Data excerpts -
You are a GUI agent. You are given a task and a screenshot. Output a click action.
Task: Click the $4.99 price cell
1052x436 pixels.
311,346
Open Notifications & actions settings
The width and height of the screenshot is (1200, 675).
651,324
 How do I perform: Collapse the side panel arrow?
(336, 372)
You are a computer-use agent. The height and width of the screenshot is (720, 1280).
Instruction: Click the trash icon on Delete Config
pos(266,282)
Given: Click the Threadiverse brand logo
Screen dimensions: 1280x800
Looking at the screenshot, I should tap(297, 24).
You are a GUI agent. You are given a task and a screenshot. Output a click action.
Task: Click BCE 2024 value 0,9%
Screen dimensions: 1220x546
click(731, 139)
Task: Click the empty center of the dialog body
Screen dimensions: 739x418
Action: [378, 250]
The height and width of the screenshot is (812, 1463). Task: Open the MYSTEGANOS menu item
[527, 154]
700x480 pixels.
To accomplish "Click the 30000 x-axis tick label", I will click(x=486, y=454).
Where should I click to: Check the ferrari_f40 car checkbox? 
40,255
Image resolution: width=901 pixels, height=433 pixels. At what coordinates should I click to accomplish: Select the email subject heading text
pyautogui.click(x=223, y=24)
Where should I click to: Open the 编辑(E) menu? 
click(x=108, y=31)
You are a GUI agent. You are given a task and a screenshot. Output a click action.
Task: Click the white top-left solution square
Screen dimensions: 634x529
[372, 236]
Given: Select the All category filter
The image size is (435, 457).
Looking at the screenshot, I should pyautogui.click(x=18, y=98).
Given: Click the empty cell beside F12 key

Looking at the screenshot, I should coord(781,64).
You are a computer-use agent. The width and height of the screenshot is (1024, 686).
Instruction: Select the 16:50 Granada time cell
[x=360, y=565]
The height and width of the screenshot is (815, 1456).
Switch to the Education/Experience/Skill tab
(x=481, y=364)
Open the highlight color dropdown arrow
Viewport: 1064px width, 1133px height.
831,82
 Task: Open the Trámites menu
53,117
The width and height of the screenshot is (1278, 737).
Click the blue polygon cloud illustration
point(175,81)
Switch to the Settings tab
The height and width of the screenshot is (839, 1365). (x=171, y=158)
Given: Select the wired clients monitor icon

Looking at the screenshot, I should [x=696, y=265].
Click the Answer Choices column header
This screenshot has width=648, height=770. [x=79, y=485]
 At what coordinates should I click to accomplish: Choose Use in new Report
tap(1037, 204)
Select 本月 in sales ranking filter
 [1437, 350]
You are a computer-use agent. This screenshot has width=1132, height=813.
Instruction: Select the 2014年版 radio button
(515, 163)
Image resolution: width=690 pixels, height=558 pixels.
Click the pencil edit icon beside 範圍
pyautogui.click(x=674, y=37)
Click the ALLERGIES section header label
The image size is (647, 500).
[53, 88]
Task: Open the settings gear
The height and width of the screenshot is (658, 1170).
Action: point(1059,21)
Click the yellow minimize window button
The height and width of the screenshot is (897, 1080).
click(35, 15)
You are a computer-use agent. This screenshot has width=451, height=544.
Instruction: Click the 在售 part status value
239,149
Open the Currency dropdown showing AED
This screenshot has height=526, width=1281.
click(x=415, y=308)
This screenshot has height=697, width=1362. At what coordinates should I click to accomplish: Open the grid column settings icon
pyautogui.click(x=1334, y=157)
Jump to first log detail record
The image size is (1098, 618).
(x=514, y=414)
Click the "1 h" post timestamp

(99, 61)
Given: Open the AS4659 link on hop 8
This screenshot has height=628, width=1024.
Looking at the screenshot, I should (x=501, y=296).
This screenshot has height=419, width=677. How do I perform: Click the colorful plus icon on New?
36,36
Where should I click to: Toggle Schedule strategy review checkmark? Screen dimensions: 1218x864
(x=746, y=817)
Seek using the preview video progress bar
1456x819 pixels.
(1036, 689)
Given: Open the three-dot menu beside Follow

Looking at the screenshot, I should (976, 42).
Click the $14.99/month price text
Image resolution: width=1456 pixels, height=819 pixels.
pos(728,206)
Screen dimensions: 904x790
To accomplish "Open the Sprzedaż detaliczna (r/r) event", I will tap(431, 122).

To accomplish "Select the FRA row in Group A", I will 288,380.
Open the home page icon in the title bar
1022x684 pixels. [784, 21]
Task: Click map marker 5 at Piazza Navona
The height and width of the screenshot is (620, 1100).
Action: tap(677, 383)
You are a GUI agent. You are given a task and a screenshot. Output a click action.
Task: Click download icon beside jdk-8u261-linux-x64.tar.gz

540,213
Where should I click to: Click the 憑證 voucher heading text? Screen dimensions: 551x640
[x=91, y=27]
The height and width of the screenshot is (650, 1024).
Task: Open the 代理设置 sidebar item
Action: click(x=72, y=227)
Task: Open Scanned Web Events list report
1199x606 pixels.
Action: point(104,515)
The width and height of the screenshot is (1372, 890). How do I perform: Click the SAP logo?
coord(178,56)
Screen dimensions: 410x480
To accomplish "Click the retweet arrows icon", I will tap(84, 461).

Your task -
Please give again the lines above between the line holding "Select 本月 in sales ranking filter" and the line holding "Open the Currency dropdown showing AED", inclusive, exactly as they are and with nothing added.

Answer to this task -
Select 本月 in sales ranking filter
 [1437, 350]
You are a computer-use agent. This screenshot has width=1132, height=813.
Instruction: Select the 2014年版 radio button
(515, 163)
Image resolution: width=690 pixels, height=558 pixels.
Click the pencil edit icon beside 範圍
pyautogui.click(x=674, y=37)
Click the ALLERGIES section header label
The image size is (647, 500).
[53, 88]
Task: Open the settings gear
The height and width of the screenshot is (658, 1170).
Action: point(1059,21)
Click the yellow minimize window button
The height and width of the screenshot is (897, 1080).
click(35, 15)
You are a computer-use agent. This screenshot has width=451, height=544.
Instruction: Click the 在售 part status value
239,149
Open the Currency dropdown showing AED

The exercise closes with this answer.